RSS Aggregators work by polling a webserver on a regular basis to pull back the RSS file. While use of Last-Modified and etag can greatly reduce the overhead of this polling it may be possible to use a 'publish-subscribe' model to reduce this further.
This thought is inspired by a posting that my RSS Aggregator notified me about...
I've seen it estimated that a conditional HTTP GET on an RSS file takes about 200 bytes of bandwidth. That's not very much at all, even with a thousand clients polling once per hour the total bandwidth cost in a month will be about 137MB. It's still worth looking at alternatives though to see whether there is a more efficient way of being notified when a weblog is updated.
This thought is a proposed specification for a very simple web service that would allow clients to use a publish-subscribe model for receiving notification of changes.
This is a web service protocol based on the REST architecture. It's a server-to-server protocol for distributing notification of a change in a resource around the network.
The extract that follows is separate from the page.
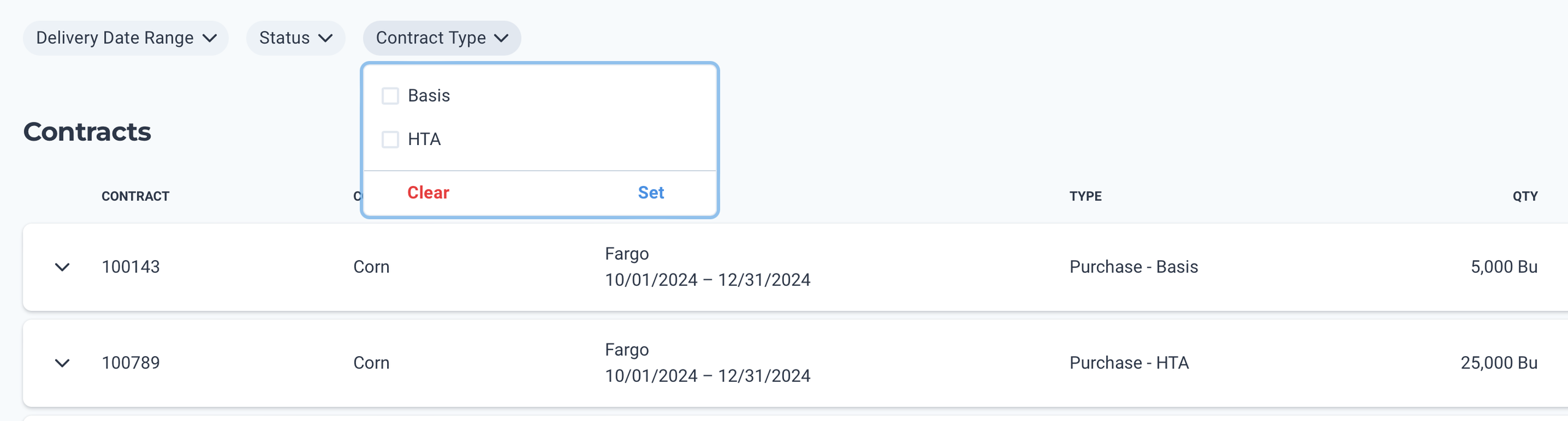Check the HTA contract type checkbox
The image size is (1568, 421).
390,139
A subscriber server sends HTTP POST messages to a publisher server which adds the subscriber to a list of interested parties. When a publisher wishes to indicate that a resource has change it will send out a HTTP POST to each subscribed server.
The subscriber server is intended to provide a way of cascading the notification of changes out to a client base. There are several ways this could be done:
The subscriber server could also provide value-added services such as routing some notifications to certain devices (e.g. football updates go to SMS)
It may be required to add a server callback mechanism ALA Jabber to reduce the possibility for abuse. It's intended that extra information be added to the <resourceChange> elements by placing new elements into a different namespace. This could be used to eliminate the need for a resource to be retrieved once it has changed, rather the message would contain the information.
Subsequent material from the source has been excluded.